===== TEXTO DO DOCUMENTO =====

David Strauss (1808-1874) escreveu “Life of Jesus”, através do qual rejeitava o sobrenatural e introduzia a ideia de “mito”. Para Strauss Jesus foi um mito construído pelos discípulos. Assim, negou a divindade de Jesus e o valor salvífico de sua paixão e morte.


Joseph E. Renan (1823-1892) escreveu “The life of Jesus”. Para Renan Jesus era um grande homem que pregava a teologia do amor. No final da vida morreu obcecado pelo fervor revolucionário.


John R. Seeley (1834-1895) escreveu “Ecce Homo: A Survey of the Life a…”. Segundo Seeley, Jesus não era Deus. A questão é que Jesus esteve tão perto de Deus, que podia-se dizer que Deus estava nele.


Adolf Von Harnack (1851-1930). Considerava que o método histórico-crítico é indispensável para a intepretação da revelação. Assim, eliminava da vida de Cristo tanto os milagres quanto os dogmas. Foi ele quem popularizou a teologia liberal em um livro que é considerado a expressão mais acabada e influente da teologia liberal protestante e ponto alto do movimento: “What is Cristianity?” (O que é o cristianismo?). Segundo Harnack, o cristianismo é a paternidade de Deus; a irmandade da humanidade e o valor infinito da alma.

===== LINHAS DE DADOS =====

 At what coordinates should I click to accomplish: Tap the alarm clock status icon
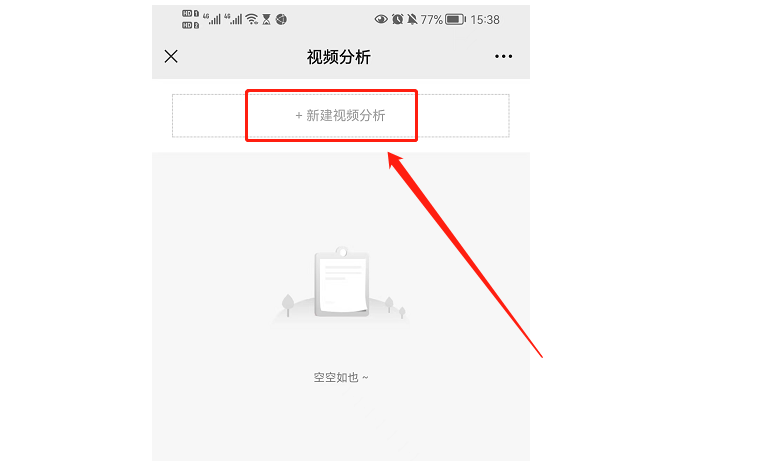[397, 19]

=====
===== LINHAS DE DADOS =====

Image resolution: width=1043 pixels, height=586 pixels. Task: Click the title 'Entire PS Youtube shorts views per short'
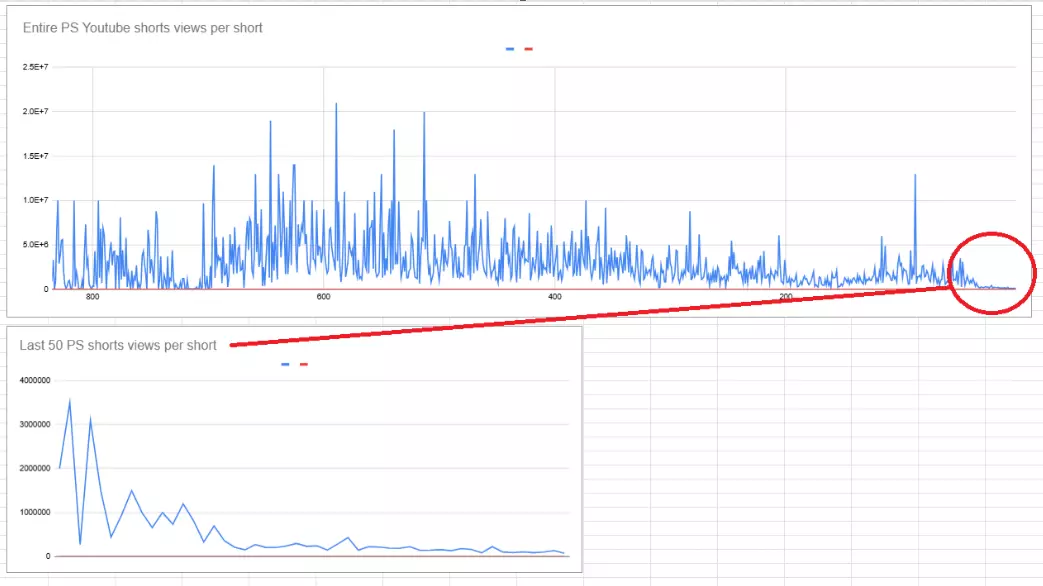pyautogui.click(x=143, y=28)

=====

TAREFAS E EXERCÍCIOS:
1. Responda às perguntas com base no texto sobre os autores da vida de Jesus:
(a) Para Strauss, quem construiu o mito de Jesus?
(b) Como Renan via Jesus?
(c) Em que livro Harnack popularizou a teologia liberal?
2. Diga se cada afirmação concorda com o texto sobre os autores da vida de Jesus e cite as palavras do texto que decidem:
(a) Seeley afirmava que Jesus era Deus.
(b) Harnack considerava o método histórico-crítico indispensável para interpretar a revelação.
(c) Strauss aceitava o valor salvífico da paixão e morte de Jesus.

RESULTADOS DOS EXERCÍCIOS:
1.
(a) Os discípulos.
(b) Como um grande homem que pregava a teologia do amor.
(c) Em "What is Cristianity?" (O que é o cristianismo?).

2.
(a) Não: "Segundo Seeley, Jesus não era Deus."
(b) Sim: "Considerava que o método histórico-crítico é indispensável para a intepretação da revelação."
(c) Não: "negou a divindade de Jesus e o valor salvífico de sua paixão e morte."